**Items**
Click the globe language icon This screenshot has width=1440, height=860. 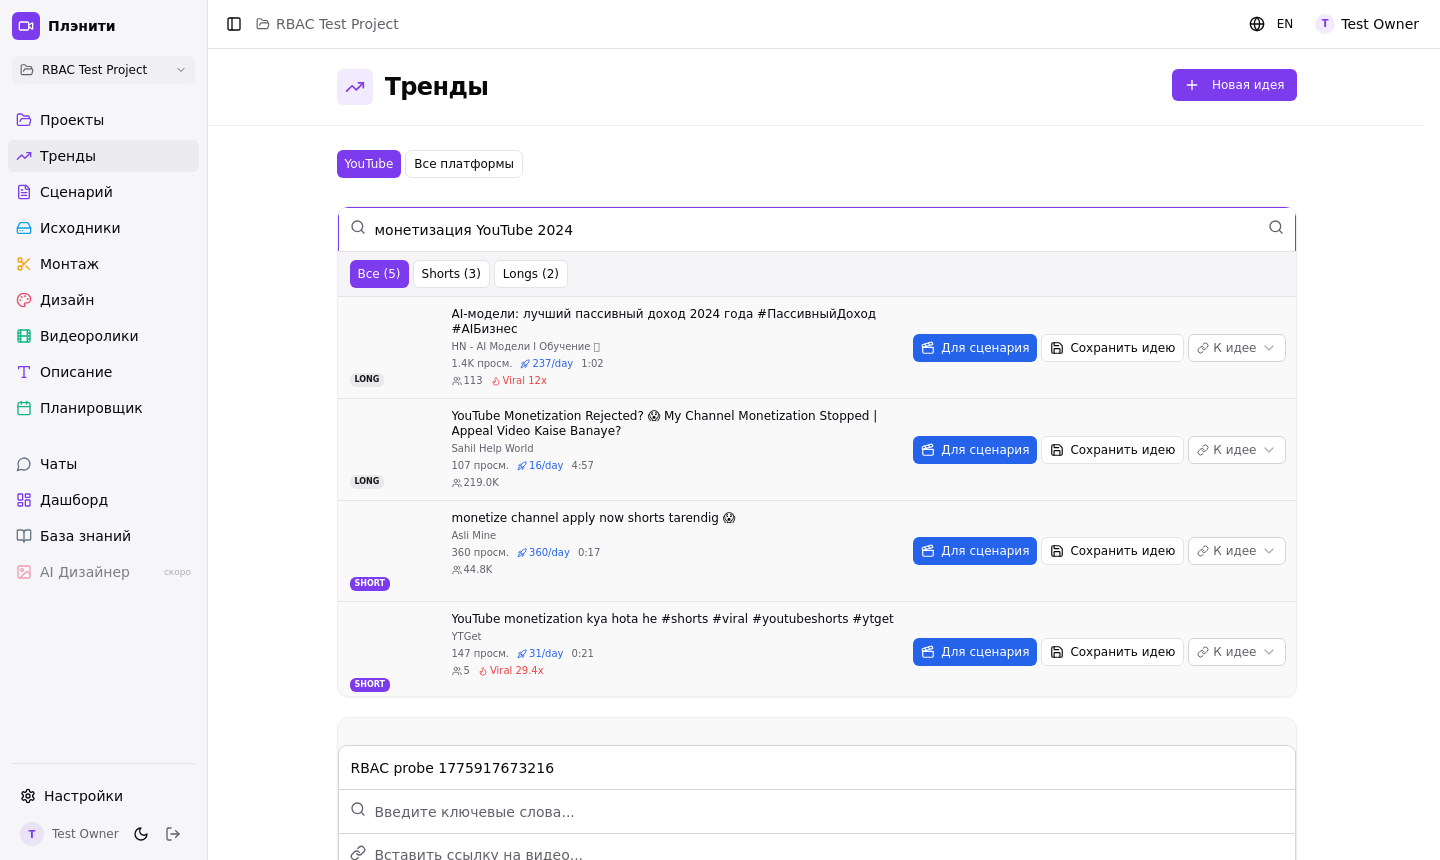click(x=1257, y=24)
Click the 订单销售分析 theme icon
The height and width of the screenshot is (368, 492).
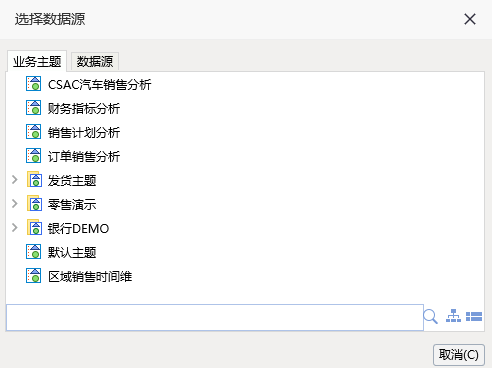click(34, 156)
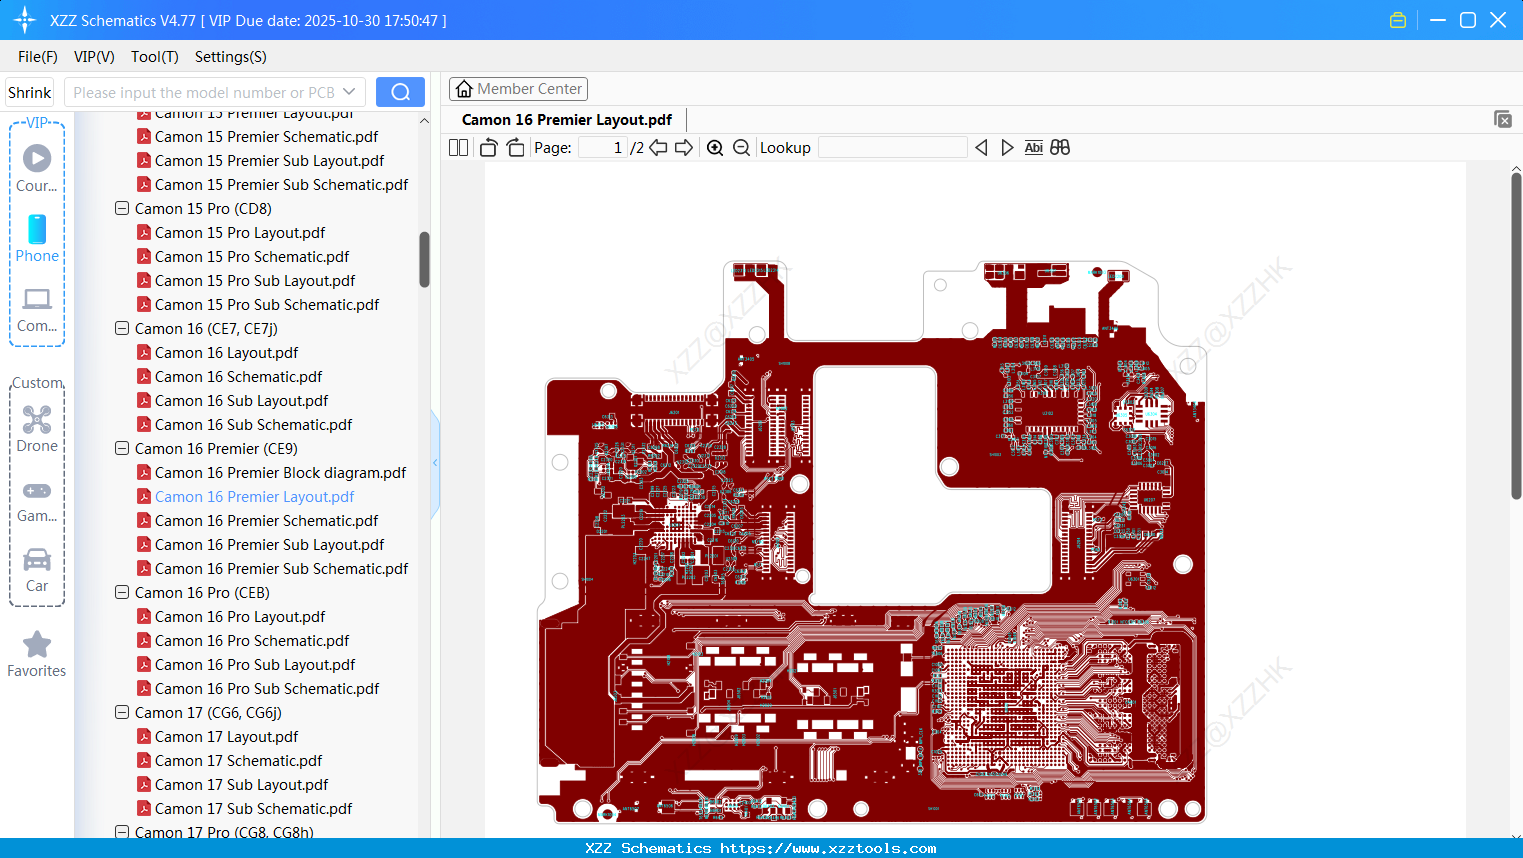This screenshot has height=858, width=1523.
Task: Rotate the layout page clockwise
Action: pyautogui.click(x=514, y=147)
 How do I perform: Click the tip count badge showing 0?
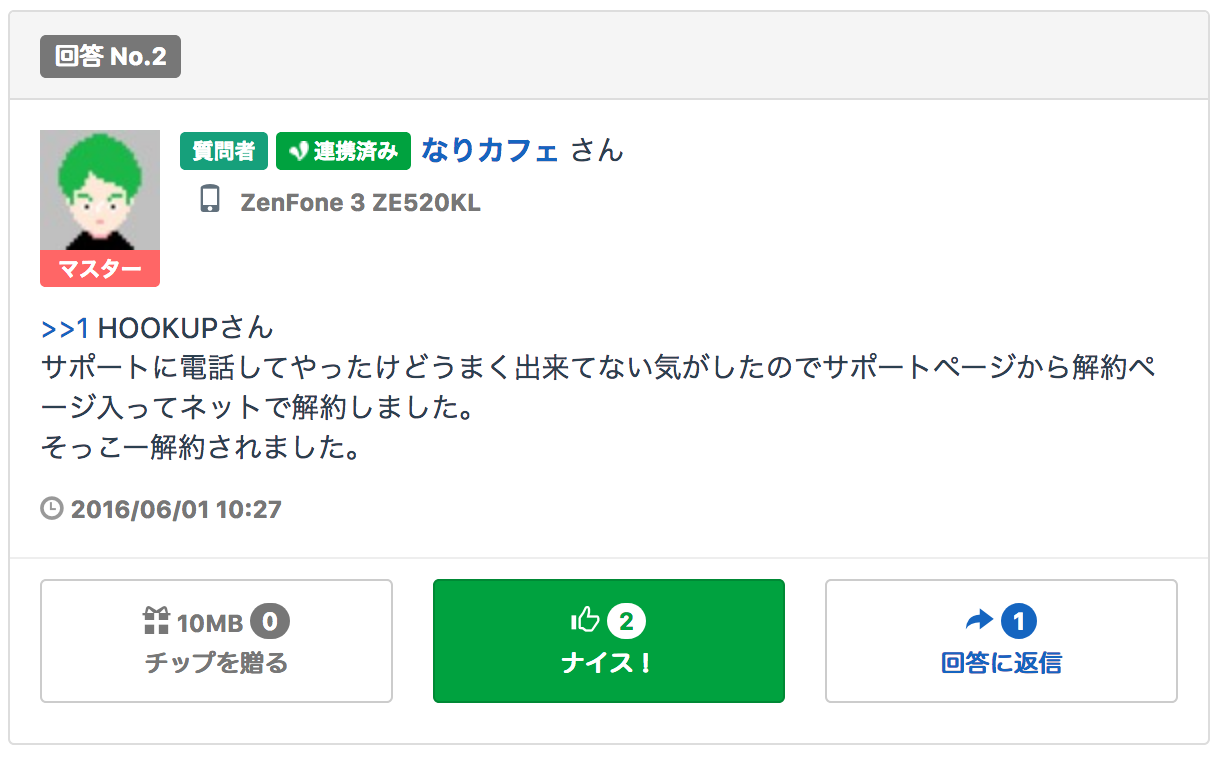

**Written task**
Return the records word for word, from the line containing "Click the 订单销售分析 theme icon" through the end of the records, both included, and leave out the pictures.

**Answer below**
Click the 订单销售分析 theme icon
The height and width of the screenshot is (368, 492).
click(34, 156)
This screenshot has height=858, width=1523.
Task: Rotate the layout page clockwise
Action: pyautogui.click(x=514, y=147)
 How do I perform: Click the tip count badge showing 0?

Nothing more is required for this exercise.